## EXERCISE DATA
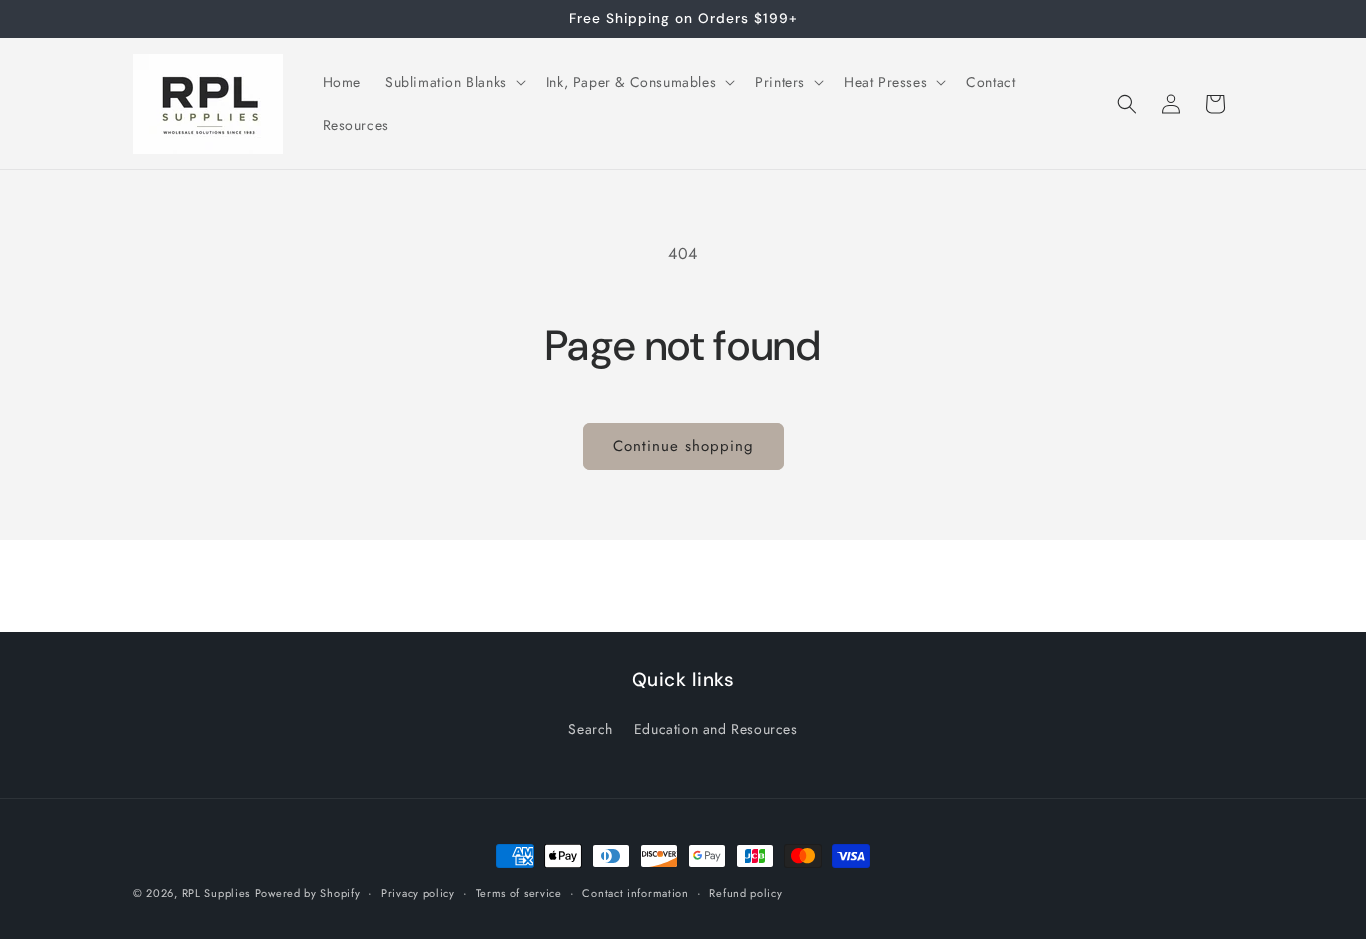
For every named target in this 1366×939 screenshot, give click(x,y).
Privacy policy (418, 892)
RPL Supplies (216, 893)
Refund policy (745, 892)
---
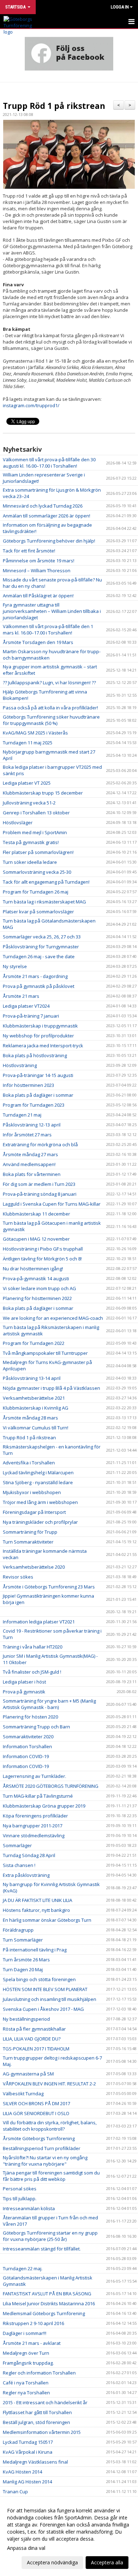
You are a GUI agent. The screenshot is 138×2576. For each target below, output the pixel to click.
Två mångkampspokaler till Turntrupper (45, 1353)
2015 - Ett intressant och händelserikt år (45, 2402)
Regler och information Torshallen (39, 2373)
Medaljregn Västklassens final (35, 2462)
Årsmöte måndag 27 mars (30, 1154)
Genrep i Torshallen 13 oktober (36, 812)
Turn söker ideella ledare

## HOW TO COMPLETE THIS TASK
Say, as a bare number, how many lines above contain the word "screenshot".

## EXPECTED ANSWER
2